Supremely Slanted

How the New York Times Pounds Conservatives and Coddles Liberals When Nominated for the Supreme Court

Elena Kagan

KaganThe Times also denied the clear liberal background and world-view of Obama's next Supreme Court appointee. Elena Kagan served in the Clinton White House and was Dean of Harvard Law School before joining the Obama administration as solicitor general. A former clerk for liberal Justice Thurgood Marshall, she was the first non-judge to be appointed to the high court since 1972.

Kagan worked for two Democratic administrations (Clinton and Obama) in similar fashion to John Roberts (Reagan and the first President Bush), and banned the military from recruiting at Harvard Law School in reaction to the ban on openly gay soldiers -- ironically, a policy brought about by the same Clinton administration Kagan helped sell policy for.
Yet the Times didn't find her liberal Democratic background as interesting or controversial as it did Roberts' conservatism.

Kagan first showed up on the media radar a year before, during the speculation over Obama's first pick, which turned out to be Sonia Sotomayor. The first concerns raised by the Times were that Kagan, might be too bipartisan. In a story outside the Kagan study period, reporter Eric Lichtblau speculated on May 17, 2009, before Obama picked Sotomayor: “Potential Justice's Appeal May Be Too Bipartisan.” The text box emphasized: "Some admirers on the left worry about all those admirers on the right." It's safe to say the Times never concerned itself that Republican nominees might have too much appeal for Democrats; over the years the Times has practically demanded that Republicans pick non-conservative nominees with bipartisan appeal.

The Times labeled Kagan a liberal on a mere four occasions, and even those were hedged. Sheryl Gay Stolberg admitted a “recurrent theme” in Kagan's work as a law clerk for Justice Marshall was “a generally liberal approach to law-enforcement issues,” and there were two mentions of Kagan being a product of the “liberal Upper West Side.”

Three days before her nomination, reporter Katharine Seelye set the tone on Kagan's alleged moderate views, calling the military-banning Kagan a “pragmatist.” On the morning of her nomination, May 10, Peter Baker and Jeff Zeleny made the same argument: “Liberals dislike her support for strong executive power and outreach to conservatives while running the law school.”

After Obama officially put forward her name, the Times ran “Pragmatic New Yorker Chose a Careful Path to Washington” May 11. Interestingly, the lead sentence pronounced Kagan “a product of Manhattan's liberal, intellectual Upper West Side,” but that was the closest thing to an ideological label the Times gave Kagan in the entire 4,200-word profile introducing her to Americans.
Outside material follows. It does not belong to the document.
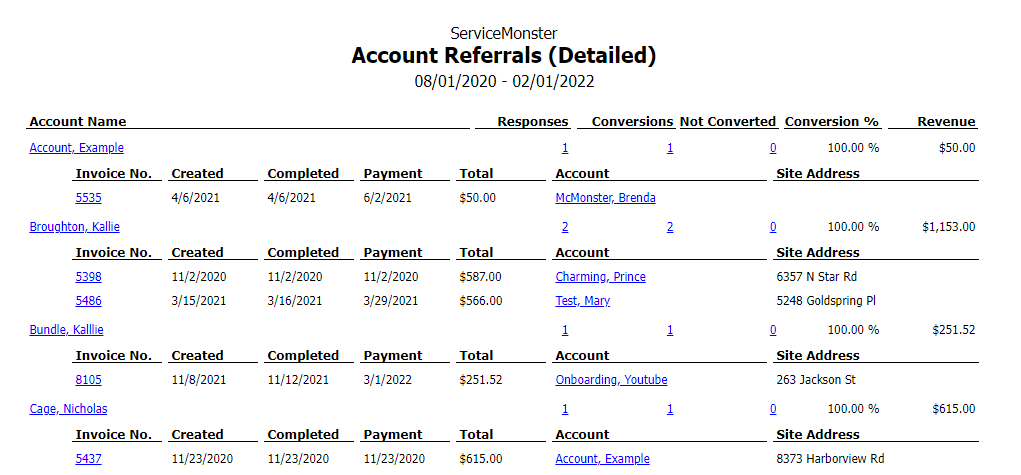This screenshot has width=1021, height=475.
Task: Click the Revenue column header
Action: pos(947,122)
Peter Baker's accompanying story, “Liberal, in Moderation” hedged on its labeling, admitting Kagan was liberal only in comparison to conservatives (“too liberal for conservatives”) while insisting Kagan “does not fit the profile sought by the left” to balance aggressive conservative Justice Scalia. Sure enough, a May 14 story by Seelye suggested Kagan was not left-wing enough on race matters, since she was accused by some of “not creating enough racial diversity at Harvard.”

Though Republican opposition to Kagan became stronger as time passed, the Times found little exciting on Kagan's heavily vetted path to confirmation, ignoring concerns about her college-age revulsion of Ronald Reagan, and seeing nothing particularly ideological about her activism against military recruitment.
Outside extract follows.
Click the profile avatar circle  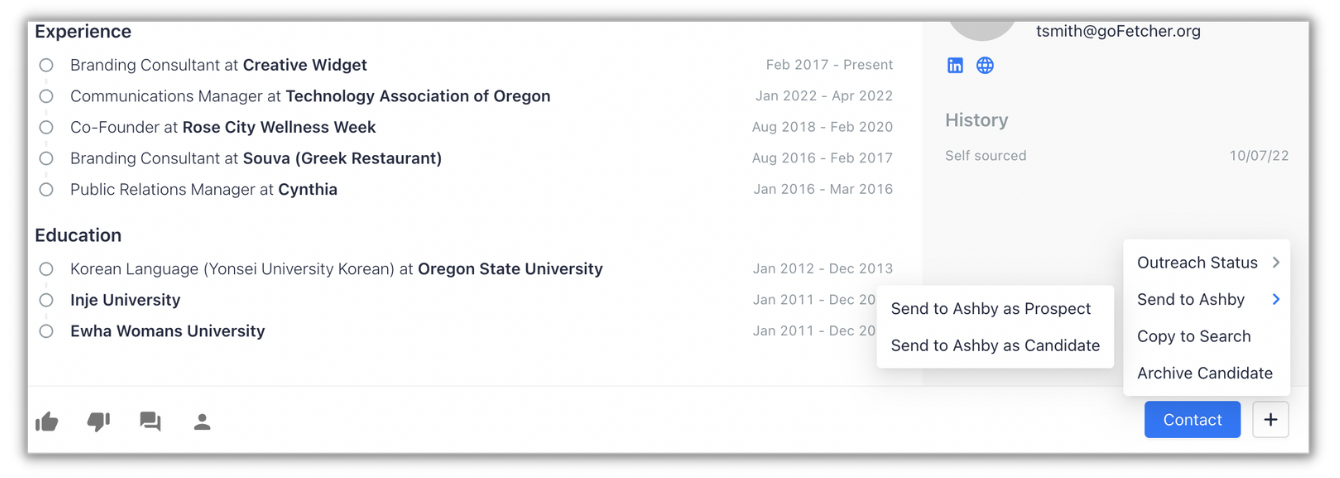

Sheryl Gay Stolberg gushed over Kagan on a June 28 podcast at nytimes.com, on the eve of the hearings, in the same manner reporter Jodi Kantor had for Sotomayor a year before: “Let's not forget that Elena Kagan has been an academic. She is a brilliant woman. She's somebody who is also very funny and warm and witty, and I think Americans will see that when they -- when she comes before the Senate today.”

Conclusion

As dramatically as the “confirmation process” has been shifted by liberal activists since the days that William Douglas passed muster without a single question, a crucial part of the “confirmation process” is the journalism that is committed (or omitted) by national newspapers like the Times. Newspaper reporters and editors aren’t writing the first draft of history. They’re trying to make history happen with a happy ending for liberals.